Typical e-business consulting skills include analyzing your requirements and turning a proper specification into a workable technical design in addition to installing all the required hardware, software and (where necessary) network cabling, as well as knowing where to find the most cost-effective solutions. It’s the job of a consultant to arrange or perhaps provide training and on-going support.
The big disadvantage of consultancy is the cost. Fees vary from around $25 to $250 per hour, depending on the skills involved, although most consultants will be happy to quote on a per-project fixed-fee basis. Both fixed fee and hourly rate work should be carefully defined in a contract so that your legal and professional positions with respect to each other are clearly defined.
However, even with the extra outlay, consultancy can still be cost-effective. When chosen wisely, a consultant will save you money and time overall, and will also sidestep the most common pitfalls involved in creating a working system.

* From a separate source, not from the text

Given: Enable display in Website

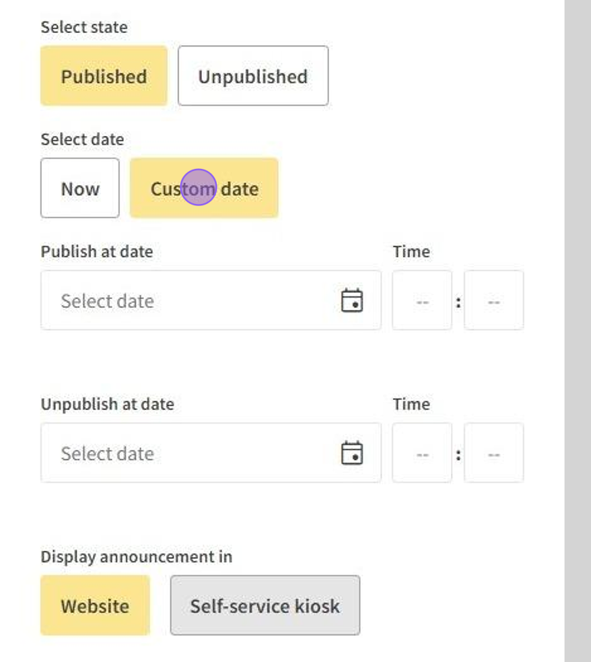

If you are buying one or two computers for an office, then you will probably be able to get by without a consultant. But if you are trying to connect 50 PCs in a building and install a new accounting system at the same time, you will almost certainly need to call in an experienced third party. Larger companies will be able to ask the computer services and software association for consultancy referrals, but finding consultants willing to work with a very small business can be problematic.